Repeat exactly the opening lines of the records, ending with the line that contains "Click the Method dropdown arrow".

───── THE RECORDS ─────

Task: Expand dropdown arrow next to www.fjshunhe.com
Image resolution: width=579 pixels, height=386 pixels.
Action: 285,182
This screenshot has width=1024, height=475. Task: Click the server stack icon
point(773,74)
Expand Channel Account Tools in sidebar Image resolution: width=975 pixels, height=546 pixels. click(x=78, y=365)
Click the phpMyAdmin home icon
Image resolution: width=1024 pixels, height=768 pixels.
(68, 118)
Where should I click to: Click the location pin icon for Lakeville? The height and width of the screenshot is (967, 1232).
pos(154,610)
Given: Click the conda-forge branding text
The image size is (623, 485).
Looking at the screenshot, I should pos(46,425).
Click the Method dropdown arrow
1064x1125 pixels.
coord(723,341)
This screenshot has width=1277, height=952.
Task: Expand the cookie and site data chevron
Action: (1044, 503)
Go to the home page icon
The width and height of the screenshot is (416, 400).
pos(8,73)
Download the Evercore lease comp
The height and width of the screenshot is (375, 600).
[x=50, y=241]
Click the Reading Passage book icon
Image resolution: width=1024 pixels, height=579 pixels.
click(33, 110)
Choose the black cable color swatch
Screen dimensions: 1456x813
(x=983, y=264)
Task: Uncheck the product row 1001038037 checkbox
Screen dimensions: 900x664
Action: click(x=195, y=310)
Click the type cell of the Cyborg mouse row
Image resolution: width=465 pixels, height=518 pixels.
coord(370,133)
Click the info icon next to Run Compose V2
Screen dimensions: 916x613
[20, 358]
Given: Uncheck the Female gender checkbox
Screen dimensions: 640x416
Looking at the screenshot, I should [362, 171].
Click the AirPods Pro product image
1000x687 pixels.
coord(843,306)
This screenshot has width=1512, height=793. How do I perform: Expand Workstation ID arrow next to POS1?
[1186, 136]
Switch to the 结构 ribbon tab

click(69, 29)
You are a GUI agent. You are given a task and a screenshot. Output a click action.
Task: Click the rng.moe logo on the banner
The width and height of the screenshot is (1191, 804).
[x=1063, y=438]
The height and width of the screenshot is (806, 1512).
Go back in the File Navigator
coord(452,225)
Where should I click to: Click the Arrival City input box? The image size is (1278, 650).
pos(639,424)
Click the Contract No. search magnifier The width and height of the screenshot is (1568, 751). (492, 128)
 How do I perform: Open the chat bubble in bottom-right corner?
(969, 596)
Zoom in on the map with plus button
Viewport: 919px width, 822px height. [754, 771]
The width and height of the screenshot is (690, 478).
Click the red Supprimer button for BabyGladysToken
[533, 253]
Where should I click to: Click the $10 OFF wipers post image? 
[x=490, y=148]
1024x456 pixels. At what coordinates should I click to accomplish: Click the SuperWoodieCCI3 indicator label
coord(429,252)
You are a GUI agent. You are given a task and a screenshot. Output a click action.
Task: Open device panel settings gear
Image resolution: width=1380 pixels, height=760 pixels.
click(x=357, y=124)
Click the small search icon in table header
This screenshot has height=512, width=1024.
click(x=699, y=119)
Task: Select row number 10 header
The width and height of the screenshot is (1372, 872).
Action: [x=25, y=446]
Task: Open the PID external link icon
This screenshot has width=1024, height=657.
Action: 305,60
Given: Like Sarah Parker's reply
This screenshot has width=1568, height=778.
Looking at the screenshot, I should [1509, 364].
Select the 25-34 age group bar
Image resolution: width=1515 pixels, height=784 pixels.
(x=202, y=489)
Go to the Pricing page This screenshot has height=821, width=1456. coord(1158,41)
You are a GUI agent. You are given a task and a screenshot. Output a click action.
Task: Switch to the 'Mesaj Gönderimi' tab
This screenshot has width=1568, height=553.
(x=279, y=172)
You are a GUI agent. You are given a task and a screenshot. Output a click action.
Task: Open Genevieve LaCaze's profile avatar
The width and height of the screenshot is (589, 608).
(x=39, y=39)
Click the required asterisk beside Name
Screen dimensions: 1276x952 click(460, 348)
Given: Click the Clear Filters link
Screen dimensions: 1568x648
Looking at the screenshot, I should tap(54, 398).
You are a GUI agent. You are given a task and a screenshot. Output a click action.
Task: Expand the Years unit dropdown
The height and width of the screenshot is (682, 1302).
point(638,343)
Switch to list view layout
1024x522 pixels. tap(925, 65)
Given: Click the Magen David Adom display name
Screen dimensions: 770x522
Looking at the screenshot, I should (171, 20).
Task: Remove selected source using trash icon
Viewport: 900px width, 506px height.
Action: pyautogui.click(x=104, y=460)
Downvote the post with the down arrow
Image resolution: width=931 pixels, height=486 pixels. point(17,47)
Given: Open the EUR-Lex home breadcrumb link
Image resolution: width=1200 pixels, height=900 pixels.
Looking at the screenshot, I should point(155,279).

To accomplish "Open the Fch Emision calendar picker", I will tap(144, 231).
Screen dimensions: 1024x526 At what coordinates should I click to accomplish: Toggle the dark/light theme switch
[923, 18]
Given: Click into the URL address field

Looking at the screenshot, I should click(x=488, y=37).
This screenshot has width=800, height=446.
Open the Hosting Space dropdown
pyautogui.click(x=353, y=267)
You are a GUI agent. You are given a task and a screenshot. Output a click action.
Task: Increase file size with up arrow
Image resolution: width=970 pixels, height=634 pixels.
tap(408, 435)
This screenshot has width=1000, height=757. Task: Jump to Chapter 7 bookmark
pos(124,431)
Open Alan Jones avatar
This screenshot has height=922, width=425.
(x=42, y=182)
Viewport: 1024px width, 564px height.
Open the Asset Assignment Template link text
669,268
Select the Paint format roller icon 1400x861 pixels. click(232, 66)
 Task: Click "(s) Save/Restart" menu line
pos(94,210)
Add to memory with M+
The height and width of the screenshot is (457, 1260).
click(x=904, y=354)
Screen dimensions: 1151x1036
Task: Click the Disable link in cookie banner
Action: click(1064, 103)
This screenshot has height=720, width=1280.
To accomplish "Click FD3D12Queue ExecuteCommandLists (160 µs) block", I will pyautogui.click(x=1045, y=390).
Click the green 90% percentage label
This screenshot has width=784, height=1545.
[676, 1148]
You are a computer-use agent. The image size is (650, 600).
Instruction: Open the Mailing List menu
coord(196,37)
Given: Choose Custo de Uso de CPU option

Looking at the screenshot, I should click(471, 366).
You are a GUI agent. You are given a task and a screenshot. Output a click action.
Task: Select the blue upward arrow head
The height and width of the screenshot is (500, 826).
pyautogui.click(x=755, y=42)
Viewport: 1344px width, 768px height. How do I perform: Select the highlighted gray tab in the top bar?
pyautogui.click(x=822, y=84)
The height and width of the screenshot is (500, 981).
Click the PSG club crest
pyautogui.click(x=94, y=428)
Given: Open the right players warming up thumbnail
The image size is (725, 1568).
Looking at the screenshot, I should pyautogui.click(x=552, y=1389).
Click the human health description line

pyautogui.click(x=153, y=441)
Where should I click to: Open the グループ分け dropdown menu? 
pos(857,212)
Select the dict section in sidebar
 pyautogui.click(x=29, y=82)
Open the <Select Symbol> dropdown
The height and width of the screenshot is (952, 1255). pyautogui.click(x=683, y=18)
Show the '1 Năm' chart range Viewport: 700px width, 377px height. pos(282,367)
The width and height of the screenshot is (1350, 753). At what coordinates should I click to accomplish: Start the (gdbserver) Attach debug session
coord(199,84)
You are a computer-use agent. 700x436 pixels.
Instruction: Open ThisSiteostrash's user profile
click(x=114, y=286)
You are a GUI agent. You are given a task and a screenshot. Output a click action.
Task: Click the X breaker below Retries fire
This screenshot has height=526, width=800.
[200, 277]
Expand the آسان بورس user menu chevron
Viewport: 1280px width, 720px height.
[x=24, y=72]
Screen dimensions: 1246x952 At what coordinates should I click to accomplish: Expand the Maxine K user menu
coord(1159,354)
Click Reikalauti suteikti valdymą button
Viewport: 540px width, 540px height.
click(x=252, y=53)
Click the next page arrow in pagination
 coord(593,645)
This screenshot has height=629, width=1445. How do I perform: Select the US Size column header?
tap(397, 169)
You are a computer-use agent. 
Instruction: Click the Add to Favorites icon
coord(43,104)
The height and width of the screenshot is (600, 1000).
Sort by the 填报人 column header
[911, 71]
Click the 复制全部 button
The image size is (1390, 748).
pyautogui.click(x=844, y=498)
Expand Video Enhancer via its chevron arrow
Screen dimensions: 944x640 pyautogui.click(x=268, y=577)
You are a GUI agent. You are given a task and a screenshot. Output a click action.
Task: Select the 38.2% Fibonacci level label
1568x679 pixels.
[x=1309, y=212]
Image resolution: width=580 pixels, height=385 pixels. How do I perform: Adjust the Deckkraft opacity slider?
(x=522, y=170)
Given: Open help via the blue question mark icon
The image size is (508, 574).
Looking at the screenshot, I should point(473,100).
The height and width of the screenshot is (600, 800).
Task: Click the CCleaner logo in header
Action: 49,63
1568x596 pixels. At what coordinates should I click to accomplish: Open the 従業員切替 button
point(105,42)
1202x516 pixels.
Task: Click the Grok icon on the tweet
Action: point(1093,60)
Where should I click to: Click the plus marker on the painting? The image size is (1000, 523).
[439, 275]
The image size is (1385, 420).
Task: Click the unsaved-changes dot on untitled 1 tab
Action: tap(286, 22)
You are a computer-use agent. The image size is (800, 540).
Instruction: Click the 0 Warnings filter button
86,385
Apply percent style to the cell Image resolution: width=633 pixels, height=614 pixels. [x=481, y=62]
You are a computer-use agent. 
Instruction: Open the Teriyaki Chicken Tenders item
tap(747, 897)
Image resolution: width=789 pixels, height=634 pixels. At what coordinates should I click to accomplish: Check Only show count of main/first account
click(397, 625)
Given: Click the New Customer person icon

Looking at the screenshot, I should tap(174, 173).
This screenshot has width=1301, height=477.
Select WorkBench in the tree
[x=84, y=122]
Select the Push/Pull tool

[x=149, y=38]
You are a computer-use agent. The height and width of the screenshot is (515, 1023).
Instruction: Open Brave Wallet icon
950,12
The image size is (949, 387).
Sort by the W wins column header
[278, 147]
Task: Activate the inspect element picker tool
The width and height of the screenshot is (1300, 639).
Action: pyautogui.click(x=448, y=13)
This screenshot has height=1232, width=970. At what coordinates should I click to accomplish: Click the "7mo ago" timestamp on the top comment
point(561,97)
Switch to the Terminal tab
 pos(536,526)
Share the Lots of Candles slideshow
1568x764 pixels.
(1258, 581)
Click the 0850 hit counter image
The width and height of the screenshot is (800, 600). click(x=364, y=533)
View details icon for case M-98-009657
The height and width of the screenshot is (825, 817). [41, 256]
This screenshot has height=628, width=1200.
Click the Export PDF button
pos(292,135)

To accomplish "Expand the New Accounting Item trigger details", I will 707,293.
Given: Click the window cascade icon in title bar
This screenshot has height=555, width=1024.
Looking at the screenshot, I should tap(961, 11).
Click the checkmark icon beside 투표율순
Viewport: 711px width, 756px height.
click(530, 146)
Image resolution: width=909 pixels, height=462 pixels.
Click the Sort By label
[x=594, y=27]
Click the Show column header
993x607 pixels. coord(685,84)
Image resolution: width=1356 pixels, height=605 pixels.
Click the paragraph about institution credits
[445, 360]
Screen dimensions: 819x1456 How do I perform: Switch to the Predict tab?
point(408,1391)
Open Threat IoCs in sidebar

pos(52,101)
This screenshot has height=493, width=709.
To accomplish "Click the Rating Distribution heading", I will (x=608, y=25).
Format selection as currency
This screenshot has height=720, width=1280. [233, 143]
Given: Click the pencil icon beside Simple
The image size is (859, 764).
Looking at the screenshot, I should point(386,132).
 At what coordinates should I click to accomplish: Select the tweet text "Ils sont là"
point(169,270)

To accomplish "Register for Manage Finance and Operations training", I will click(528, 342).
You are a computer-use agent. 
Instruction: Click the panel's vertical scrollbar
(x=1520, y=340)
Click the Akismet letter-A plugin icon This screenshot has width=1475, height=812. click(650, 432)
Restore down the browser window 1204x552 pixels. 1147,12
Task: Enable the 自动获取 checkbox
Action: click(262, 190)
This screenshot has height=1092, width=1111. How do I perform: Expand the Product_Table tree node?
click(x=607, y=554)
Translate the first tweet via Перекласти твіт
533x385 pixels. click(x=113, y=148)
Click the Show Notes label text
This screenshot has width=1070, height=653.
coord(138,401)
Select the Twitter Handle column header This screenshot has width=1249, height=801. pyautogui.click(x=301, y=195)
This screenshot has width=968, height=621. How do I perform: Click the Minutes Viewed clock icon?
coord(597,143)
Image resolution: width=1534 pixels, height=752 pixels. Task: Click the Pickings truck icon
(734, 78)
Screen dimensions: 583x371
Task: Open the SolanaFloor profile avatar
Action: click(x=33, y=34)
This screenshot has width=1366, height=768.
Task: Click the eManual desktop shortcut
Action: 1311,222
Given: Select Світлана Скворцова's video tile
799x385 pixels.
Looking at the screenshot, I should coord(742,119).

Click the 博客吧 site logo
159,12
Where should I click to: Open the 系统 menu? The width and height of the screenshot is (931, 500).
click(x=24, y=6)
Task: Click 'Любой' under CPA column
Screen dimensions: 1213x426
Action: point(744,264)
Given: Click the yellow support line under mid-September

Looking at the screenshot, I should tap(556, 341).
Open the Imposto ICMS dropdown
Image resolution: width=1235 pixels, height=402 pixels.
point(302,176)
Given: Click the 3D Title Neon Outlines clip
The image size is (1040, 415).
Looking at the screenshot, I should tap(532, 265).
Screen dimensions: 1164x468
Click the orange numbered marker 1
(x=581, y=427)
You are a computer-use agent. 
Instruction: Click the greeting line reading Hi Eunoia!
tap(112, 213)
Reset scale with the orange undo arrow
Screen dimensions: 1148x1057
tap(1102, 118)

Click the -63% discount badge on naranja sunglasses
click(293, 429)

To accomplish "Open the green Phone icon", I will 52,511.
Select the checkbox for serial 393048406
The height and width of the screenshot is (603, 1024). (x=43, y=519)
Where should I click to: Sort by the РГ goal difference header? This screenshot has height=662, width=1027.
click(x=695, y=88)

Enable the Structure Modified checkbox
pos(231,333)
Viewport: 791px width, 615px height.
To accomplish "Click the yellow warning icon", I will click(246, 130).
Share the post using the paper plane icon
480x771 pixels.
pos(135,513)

─────

EXERCISE ANSWER →
Task: Expand dropdown arrow next to www.fjshunhe.com
Image resolution: width=579 pixels, height=386 pixels.
Action: 285,182
This screenshot has width=1024, height=475. Task: Click the server stack icon
point(773,74)
Expand Channel Account Tools in sidebar Image resolution: width=975 pixels, height=546 pixels. click(x=78, y=365)
Click the phpMyAdmin home icon
Image resolution: width=1024 pixels, height=768 pixels.
(68, 118)
Where should I click to: Click the location pin icon for Lakeville? The height and width of the screenshot is (967, 1232).
pos(154,610)
Given: Click the conda-forge branding text
The image size is (623, 485).
Looking at the screenshot, I should pos(46,425).
Click the Method dropdown arrow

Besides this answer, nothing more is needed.